Ulrich sagte leise: «Ich hatte mir Ihr Befinden ganz anders vorgestellt.»
«Was hat man Ihnen von mir gesagt?» forschte Fischel neugierig.
«Ich glaube, wohl so ziemlich alles. Ich habe lange Zeit erwartet, von Ihnen durch die Zeitungen zu hören.»
«Unsinn! Frauen übertreiben immer. Wollen Sie mich nicht in meine Wohnung begleiten? Ich erzähle Ihnen alles.»
Die Wohnung hatte sich verändert, einen Hauch von Generaldirektion irgendwelcher Unternehmungen bekommen, und war ganz und gar unweiblich geworden.
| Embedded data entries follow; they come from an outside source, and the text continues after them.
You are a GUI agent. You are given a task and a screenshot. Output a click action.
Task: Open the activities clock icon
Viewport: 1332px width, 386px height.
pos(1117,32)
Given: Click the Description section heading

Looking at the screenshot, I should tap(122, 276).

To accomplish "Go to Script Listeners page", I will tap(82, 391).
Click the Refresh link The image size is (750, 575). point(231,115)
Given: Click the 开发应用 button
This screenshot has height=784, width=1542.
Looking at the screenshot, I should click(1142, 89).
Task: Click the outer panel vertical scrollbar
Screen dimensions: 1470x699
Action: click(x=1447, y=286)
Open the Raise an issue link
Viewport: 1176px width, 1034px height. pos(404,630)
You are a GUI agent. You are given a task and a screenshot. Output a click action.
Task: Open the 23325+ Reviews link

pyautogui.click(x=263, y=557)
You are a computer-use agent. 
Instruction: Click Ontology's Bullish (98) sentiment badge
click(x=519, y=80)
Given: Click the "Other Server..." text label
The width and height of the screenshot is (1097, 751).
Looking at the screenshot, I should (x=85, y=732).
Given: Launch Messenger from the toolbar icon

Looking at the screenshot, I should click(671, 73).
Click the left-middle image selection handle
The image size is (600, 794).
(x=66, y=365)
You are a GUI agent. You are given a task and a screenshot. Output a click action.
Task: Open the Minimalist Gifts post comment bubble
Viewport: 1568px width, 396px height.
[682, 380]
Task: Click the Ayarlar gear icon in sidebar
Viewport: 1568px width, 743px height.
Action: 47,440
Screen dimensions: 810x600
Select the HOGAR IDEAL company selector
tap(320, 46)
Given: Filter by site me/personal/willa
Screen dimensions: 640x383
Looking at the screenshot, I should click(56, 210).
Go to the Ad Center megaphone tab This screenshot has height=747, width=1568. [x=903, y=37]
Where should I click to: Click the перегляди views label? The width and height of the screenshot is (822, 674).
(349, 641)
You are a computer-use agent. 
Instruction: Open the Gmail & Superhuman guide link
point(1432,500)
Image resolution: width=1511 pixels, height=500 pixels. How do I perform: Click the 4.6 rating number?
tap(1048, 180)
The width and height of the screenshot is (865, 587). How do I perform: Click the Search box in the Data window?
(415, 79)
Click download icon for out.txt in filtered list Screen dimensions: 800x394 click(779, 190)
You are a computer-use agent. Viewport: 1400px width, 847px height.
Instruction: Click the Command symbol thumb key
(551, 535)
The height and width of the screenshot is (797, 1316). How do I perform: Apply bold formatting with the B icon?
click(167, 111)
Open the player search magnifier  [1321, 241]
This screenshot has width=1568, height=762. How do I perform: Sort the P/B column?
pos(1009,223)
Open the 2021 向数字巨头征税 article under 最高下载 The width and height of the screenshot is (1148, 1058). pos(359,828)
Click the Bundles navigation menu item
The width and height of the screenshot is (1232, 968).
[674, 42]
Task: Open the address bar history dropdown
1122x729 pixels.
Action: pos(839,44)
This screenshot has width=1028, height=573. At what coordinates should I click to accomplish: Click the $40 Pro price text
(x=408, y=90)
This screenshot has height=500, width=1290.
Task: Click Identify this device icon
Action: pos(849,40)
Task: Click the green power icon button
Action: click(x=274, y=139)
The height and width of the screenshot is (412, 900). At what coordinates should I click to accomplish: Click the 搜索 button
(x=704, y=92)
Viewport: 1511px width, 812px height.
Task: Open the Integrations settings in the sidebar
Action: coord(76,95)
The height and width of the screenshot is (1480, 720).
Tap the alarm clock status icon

Aber Fischel erzählte nicht genau. Es war ihm mehr darum zu tun, sein Ansehen bei Ulrich wieder zu befestigen. Seinen Austritt aus der Bank behandelte er als einen Zwischenfall. «Was wollen Sie, ich hätte noch zehn Jahre bleiben können, ohne vorzurücken! Ich bin in voller Freundschaft ausgetreten!» Er hatte eine so selbstbewußte Art zu sprechen angenommen, daß sich Ulrich veranlaßt sah, ihm trocken seine Verwunderung darüber zu bemerken. «Sie hatten sich doch so ruiniert,» fragte er «daß man annahm, Sie mußten sich entweder erschießen oder vor Gericht wandern?»